I am using JAAS to get Kerberos credentials. My config file look like this:
SignedOnUserLoginContext
{
com.sun.security.auth.module.Krb5LoginModule required debug=true useTicketCache=true doNotPrompt=true;
};
The code to get Kerberos credentials
try {
LoginContext lc = new LoginContext("SignedOnUserLoginContext");
lc.login();
Subject signedOnUserSubject = lc.getSubject();
Set<Object> privateCred = signedOnUserSubject.getPrivateCredentials();
for (Object privates : privateCred) {
if (privates instanceof KerberosTicket) {
KerberosTicket ticket = (KerberosTicket)privates;
return ticket.getEncoded();
}
}
}
When i transfer the ticket to other machines and using JAAS to login using Kerberos, it doesn't get authenticated. my config file at receiving:
KrbLogin{
com.sun.security.auth.module.Krb5LoginModule required
principal=principal@realm
useTicketCache="FILE:///where i store the ticket"
};
I am suspecting I cannot just get the ticket like that, but need to get the whole private credentials returned by getPrivateCredentials(). Also, using doNotPrompt=true and useTicketCache=true I am trying to get from Windows cache.
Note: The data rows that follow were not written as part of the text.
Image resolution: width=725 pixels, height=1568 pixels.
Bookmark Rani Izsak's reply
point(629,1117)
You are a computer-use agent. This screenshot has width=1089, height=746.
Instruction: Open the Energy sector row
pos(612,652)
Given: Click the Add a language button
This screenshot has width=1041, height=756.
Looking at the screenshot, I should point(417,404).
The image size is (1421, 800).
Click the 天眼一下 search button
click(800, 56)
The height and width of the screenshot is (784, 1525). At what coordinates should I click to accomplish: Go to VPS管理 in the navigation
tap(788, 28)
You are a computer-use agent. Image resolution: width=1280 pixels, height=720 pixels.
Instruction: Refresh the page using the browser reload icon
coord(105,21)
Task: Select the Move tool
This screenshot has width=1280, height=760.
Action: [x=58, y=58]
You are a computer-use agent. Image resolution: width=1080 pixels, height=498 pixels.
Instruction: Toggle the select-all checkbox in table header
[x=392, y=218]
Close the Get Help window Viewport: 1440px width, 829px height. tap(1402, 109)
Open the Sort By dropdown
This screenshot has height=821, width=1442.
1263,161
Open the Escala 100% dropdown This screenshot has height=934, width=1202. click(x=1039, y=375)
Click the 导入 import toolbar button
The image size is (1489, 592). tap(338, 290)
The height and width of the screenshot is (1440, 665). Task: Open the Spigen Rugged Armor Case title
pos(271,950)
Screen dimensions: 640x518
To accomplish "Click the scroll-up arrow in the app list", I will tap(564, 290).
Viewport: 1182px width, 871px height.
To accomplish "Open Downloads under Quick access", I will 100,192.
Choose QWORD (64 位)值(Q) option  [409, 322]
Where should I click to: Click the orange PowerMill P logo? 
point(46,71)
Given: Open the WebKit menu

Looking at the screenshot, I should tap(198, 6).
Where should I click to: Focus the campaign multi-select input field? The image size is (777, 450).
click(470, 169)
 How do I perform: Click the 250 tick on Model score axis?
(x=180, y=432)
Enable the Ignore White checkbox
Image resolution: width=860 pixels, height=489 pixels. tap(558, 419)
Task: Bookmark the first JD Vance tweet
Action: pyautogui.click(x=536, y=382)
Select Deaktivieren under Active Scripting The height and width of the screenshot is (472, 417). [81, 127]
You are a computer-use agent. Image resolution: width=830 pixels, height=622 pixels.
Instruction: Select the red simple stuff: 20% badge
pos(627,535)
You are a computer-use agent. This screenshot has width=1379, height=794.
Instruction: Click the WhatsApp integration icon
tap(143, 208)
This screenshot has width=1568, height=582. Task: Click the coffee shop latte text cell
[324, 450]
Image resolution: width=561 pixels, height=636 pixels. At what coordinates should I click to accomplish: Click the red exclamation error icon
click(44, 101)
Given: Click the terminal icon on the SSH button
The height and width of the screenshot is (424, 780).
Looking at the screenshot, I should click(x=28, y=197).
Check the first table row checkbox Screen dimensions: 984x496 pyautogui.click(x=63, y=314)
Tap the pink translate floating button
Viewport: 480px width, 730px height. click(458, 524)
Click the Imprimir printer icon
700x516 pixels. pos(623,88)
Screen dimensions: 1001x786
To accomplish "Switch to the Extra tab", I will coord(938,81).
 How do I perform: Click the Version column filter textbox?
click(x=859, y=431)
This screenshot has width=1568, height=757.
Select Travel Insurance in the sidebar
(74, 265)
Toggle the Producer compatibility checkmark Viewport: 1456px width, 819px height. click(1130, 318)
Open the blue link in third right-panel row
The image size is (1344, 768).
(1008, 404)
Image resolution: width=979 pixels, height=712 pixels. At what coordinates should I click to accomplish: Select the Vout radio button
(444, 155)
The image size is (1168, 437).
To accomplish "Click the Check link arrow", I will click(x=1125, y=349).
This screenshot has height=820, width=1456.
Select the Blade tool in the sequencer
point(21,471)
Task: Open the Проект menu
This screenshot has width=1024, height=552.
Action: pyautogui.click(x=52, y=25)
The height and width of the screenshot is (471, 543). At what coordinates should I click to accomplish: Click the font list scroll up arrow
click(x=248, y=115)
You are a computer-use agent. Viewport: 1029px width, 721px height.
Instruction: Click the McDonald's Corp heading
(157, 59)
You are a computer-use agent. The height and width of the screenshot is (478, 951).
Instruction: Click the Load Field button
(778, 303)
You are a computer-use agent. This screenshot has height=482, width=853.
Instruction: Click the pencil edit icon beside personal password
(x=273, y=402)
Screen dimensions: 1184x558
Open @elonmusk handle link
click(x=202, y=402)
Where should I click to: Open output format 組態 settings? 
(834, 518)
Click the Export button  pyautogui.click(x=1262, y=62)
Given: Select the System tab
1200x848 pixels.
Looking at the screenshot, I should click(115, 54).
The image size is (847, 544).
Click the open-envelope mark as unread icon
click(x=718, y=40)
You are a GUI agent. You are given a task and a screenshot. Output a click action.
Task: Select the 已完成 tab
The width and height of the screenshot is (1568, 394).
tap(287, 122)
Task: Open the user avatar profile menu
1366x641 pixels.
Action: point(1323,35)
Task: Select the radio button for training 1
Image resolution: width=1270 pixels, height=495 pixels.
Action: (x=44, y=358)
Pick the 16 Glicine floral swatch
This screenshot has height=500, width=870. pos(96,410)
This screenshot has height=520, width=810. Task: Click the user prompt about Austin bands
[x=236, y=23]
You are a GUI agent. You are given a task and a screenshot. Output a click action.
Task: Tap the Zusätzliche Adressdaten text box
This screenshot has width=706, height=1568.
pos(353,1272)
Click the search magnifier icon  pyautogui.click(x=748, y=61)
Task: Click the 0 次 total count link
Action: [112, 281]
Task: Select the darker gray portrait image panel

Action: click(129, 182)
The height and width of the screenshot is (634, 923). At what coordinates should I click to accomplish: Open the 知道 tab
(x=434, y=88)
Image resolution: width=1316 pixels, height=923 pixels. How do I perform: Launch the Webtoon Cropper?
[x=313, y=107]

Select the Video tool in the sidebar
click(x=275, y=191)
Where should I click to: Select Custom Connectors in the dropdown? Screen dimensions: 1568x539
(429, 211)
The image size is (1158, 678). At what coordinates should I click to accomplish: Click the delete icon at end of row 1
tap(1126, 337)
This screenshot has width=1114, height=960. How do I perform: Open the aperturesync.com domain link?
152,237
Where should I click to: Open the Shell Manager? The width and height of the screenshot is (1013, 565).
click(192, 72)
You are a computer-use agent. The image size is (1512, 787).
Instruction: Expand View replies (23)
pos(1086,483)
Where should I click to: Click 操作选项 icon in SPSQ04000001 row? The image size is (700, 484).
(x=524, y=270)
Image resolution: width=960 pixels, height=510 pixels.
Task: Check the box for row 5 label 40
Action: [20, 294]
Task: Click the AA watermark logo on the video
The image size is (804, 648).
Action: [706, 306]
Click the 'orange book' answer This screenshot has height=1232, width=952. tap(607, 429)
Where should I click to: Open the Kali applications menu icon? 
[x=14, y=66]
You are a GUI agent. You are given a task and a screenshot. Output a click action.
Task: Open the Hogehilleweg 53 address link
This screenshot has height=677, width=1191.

I read in some Java security book that private credentials can include other data such as private keys, encryption keys, password etc...
Hence, i would need to get the return value of getPrivateCredentials(). How can get what is returned by getPrivateCredentials() into an actual Kerberos credential file. I read in order to access these data, I would need to use PrivateCredentialPermission module. Is there example to show how to do this?